[[ DATA UNDER STUDY, beginning ]]
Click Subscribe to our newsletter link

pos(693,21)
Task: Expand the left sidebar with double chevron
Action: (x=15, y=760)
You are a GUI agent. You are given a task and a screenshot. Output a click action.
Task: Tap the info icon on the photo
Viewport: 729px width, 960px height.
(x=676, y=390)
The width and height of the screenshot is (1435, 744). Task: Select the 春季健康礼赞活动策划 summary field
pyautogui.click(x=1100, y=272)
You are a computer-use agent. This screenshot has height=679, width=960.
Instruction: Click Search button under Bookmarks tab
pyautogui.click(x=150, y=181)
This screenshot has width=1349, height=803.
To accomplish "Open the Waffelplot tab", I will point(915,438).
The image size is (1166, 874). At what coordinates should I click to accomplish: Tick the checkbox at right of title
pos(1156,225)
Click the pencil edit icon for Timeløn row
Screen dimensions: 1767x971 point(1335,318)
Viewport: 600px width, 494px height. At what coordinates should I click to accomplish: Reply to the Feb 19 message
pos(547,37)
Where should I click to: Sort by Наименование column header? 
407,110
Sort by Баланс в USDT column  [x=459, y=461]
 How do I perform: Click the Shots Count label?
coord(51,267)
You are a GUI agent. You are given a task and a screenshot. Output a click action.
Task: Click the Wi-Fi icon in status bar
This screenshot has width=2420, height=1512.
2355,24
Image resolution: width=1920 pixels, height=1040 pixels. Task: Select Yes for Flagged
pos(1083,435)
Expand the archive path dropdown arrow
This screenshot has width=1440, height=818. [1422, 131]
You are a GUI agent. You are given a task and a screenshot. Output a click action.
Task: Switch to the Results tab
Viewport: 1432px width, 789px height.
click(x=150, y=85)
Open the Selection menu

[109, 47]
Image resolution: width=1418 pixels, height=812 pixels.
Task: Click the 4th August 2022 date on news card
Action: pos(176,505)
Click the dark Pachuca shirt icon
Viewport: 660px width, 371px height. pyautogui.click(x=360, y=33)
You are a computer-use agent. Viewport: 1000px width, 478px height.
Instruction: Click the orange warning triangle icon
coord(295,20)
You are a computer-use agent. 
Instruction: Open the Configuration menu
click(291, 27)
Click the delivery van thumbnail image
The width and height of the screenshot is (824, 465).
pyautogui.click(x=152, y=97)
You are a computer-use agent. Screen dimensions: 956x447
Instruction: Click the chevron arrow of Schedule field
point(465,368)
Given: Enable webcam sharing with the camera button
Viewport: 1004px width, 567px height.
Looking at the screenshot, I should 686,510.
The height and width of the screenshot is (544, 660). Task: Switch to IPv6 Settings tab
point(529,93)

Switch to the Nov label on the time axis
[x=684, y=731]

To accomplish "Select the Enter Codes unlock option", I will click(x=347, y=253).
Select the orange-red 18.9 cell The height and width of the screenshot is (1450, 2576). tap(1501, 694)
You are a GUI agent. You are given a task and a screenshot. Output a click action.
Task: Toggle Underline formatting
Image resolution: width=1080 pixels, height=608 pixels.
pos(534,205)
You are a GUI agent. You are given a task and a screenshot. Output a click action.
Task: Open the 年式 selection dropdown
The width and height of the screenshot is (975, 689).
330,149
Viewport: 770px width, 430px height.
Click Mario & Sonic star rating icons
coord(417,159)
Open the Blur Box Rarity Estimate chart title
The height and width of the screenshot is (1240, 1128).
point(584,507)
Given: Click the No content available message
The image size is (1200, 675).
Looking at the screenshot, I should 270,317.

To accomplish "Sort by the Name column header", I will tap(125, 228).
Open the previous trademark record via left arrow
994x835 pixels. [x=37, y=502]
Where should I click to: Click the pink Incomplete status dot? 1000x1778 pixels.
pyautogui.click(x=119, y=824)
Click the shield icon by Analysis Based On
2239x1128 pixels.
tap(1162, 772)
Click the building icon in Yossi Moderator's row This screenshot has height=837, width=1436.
[[ DATA UNDER STUDY, end ]]
→ WHAT YOU SHOULD DO
Repeat the whole listing word for word.

→ OUTPUT
Click Subscribe to our newsletter link

pos(693,21)
Task: Expand the left sidebar with double chevron
Action: (x=15, y=760)
You are a GUI agent. You are given a task and a screenshot. Output a click action.
Task: Tap the info icon on the photo
Viewport: 729px width, 960px height.
(x=676, y=390)
The width and height of the screenshot is (1435, 744). Task: Select the 春季健康礼赞活动策划 summary field
pyautogui.click(x=1100, y=272)
You are a computer-use agent. This screenshot has height=679, width=960.
Instruction: Click Search button under Bookmarks tab
pyautogui.click(x=150, y=181)
This screenshot has width=1349, height=803.
To accomplish "Open the Waffelplot tab", I will point(915,438).
The image size is (1166, 874). At what coordinates should I click to accomplish: Tick the checkbox at right of title
pos(1156,225)
Click the pencil edit icon for Timeløn row
Screen dimensions: 1767x971 point(1335,318)
Viewport: 600px width, 494px height. At what coordinates should I click to accomplish: Reply to the Feb 19 message
pos(547,37)
Where should I click to: Sort by Наименование column header? 
407,110
Sort by Баланс в USDT column  [x=459, y=461]
 How do I perform: Click the Shots Count label?
coord(51,267)
You are a GUI agent. You are given a task and a screenshot. Output a click action.
Task: Click the Wi-Fi icon in status bar
This screenshot has width=2420, height=1512.
2355,24
Image resolution: width=1920 pixels, height=1040 pixels. Task: Select Yes for Flagged
pos(1083,435)
Expand the archive path dropdown arrow
This screenshot has width=1440, height=818. [1422, 131]
You are a GUI agent. You are given a task and a screenshot. Output a click action.
Task: Switch to the Results tab
Viewport: 1432px width, 789px height.
click(x=150, y=85)
Open the Selection menu

[109, 47]
Image resolution: width=1418 pixels, height=812 pixels.
Task: Click the 4th August 2022 date on news card
Action: pos(176,505)
Click the dark Pachuca shirt icon
Viewport: 660px width, 371px height. pyautogui.click(x=360, y=33)
You are a computer-use agent. Viewport: 1000px width, 478px height.
Instruction: Click the orange warning triangle icon
coord(295,20)
You are a computer-use agent. 
Instruction: Open the Configuration menu
click(291, 27)
Click the delivery van thumbnail image
The width and height of the screenshot is (824, 465).
pyautogui.click(x=152, y=97)
You are a computer-use agent. Screen dimensions: 956x447
Instruction: Click the chevron arrow of Schedule field
point(465,368)
Given: Enable webcam sharing with the camera button
Viewport: 1004px width, 567px height.
Looking at the screenshot, I should 686,510.
The height and width of the screenshot is (544, 660). Task: Switch to IPv6 Settings tab
point(529,93)

Switch to the Nov label on the time axis
[x=684, y=731]

To accomplish "Select the Enter Codes unlock option", I will click(x=347, y=253).
Select the orange-red 18.9 cell The height and width of the screenshot is (1450, 2576). tap(1501, 694)
You are a GUI agent. You are given a task and a screenshot. Output a click action.
Task: Toggle Underline formatting
Image resolution: width=1080 pixels, height=608 pixels.
pos(534,205)
You are a GUI agent. You are given a task and a screenshot. Output a click action.
Task: Open the 年式 selection dropdown
The width and height of the screenshot is (975, 689).
330,149
Viewport: 770px width, 430px height.
Click Mario & Sonic star rating icons
coord(417,159)
Open the Blur Box Rarity Estimate chart title
The height and width of the screenshot is (1240, 1128).
point(584,507)
Given: Click the No content available message
The image size is (1200, 675).
Looking at the screenshot, I should 270,317.

To accomplish "Sort by the Name column header", I will tap(125, 228).
Open the previous trademark record via left arrow
994x835 pixels. [x=37, y=502]
Where should I click to: Click the pink Incomplete status dot? 1000x1778 pixels.
pyautogui.click(x=119, y=824)
Click the shield icon by Analysis Based On
2239x1128 pixels.
tap(1162, 772)
Click the building icon in Yossi Moderator's row This screenshot has height=837, width=1436.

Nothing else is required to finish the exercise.